The Helsinki Committee for Human Rights organized an open discussion forum on greater internet freedoms and digital rights with two participants representing the Metamorphosis Foundation, Vesna Radinovska and Marijana Jancheska. The event took place on December 20, 2022, at the socio-cultural center Komitet.
The representatives of the Metamorphosis Foundation took part in the panel discussion on the state of digital rights protection and internet freedoms. Marijana Jancheska spoke about the platform www.digitalfirstaid.mk.
Digital First Aid is a product of the collaboration between RaReNet (https://www.rarenet.org/) and CiviCERT. The Macedonian and Albanian versions of this product were created with the support of the Information Safety & Capacity (ISC) Project.
The Rapid Response Network is an international rapid response network and a digital security champion including the EFF, Global Voices, Hivos & the Digital Defenders Partnership, Front Line Defenders, Internews, Freedom House, Access Now, Virtual Road, CIRCL, Open Technology Fund, Greenhost, as well as individual security experts working in the field of digital security and rapid response.
Digital First Aid is a free resource that will assist people providing aid in emergency situations, digital security trainers, and activists with technical expertise to protect themselves better and the communities they support against the most common types of digital problems. It can also be used by activists, human rights defenders, bloggers, journalists, or media activists who want to learn how to protect themselves and how to help others.
Vesna Radinovska spoke about the project ” Privacy by Design – building an inclusive digital ecosystem” supported by the European Union in the framework of which an analysis of the available digital public services was conducted, as well as an assessment of whether and how much their delivery aligns with the Law on Personal Data Protection. Although this research was focused on the public sector and public services, most of the recommendations that resulted from it are applicable to businesses and even to civil society organizations that provide digital services. These recommendations can also be used as a guideline for the users of the services, i.e., the citizens, to assess whether and to what extent the service they use contains information about the protection of their personal data.
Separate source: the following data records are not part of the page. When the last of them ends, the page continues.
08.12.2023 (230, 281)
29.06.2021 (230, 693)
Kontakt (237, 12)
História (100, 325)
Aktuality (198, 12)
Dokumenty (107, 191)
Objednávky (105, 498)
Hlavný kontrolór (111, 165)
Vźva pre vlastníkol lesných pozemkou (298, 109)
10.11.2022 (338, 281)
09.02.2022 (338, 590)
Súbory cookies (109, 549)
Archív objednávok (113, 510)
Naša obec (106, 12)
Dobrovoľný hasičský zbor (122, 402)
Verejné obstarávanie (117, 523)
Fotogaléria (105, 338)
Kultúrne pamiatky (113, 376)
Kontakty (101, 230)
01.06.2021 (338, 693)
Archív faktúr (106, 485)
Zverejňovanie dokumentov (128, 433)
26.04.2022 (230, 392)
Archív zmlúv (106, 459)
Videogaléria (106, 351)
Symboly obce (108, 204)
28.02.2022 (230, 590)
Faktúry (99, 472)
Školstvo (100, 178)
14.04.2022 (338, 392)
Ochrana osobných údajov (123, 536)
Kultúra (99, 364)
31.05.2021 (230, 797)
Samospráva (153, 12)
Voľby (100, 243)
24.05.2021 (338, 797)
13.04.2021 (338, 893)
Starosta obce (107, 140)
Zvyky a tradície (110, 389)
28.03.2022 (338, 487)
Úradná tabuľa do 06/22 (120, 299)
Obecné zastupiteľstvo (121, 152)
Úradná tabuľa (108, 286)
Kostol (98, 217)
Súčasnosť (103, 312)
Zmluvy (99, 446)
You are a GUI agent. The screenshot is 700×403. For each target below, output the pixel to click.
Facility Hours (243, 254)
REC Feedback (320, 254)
The providers of electronic services should:
- Provide clear information about the registration process, the categories of the personal data that are required to create a user profile at the minimum, so that the subjects/users are informed about the processing of their personal data before they start creating their user profile. Additionally, consent for processing personal data required to register a user profile should be added as a mandatory field during the registration, as well as information on how the user can withdraw the consent they had previously given.
- Conduct an analysis of the cases in which they hired a processor (for example, a company that maintains the software, a company that provides delivery, and so on). The information on whether the personal data of citizens are processed by another legal entity or shared with other users during the provision of the digital service must be disclosed.
- Appoint a data protection officer. All state administration bodies and a large part of the private companies are obliged to appoint a data protection officer, while the information about the officer should be published on the webpages. The institutions must publish the contact details, i.e., the address and phone number of the data protection officer so that direct communication with the citizens on all matters related to personal data protection can be provided. They should strengthen the role of the data protection officer and create conditions enabling the officer to perform their role smoothly. The opinion of the data protection officer is crucial in all working processes where personal data processing is carried out, especially in those introducing brand new services or processes.
- To include information on their webpages and in their privacy policies about how they adhere to the principles of confidentiality, integrity, and availability of personal data, as well as the measures they take to ensure the security of personal data which is necessary for the provision of digital services.
- To establish procedures for exercising the rights of personal data subjects when using digital services, to define and publish forms for submitting requests for the exercise of rights, and to include all applicable rights for each digital service separately.
- To implement mandatory security protocols on their webpages, as well as on the individual pages where the digital services or tools for citizens are available.
- To analyze the acts they have adopted in accordance with the old Law on Personal Data Protection, to conduct a risk analysis, and to adopt the internal acts that are necessary to align their operations with the provisions of the new Law on Personal Data Protection.
The event provided an excellent opportunity for the public to find out more about the importance of digital rights and freedoms and the activities that can be carried out to protect them.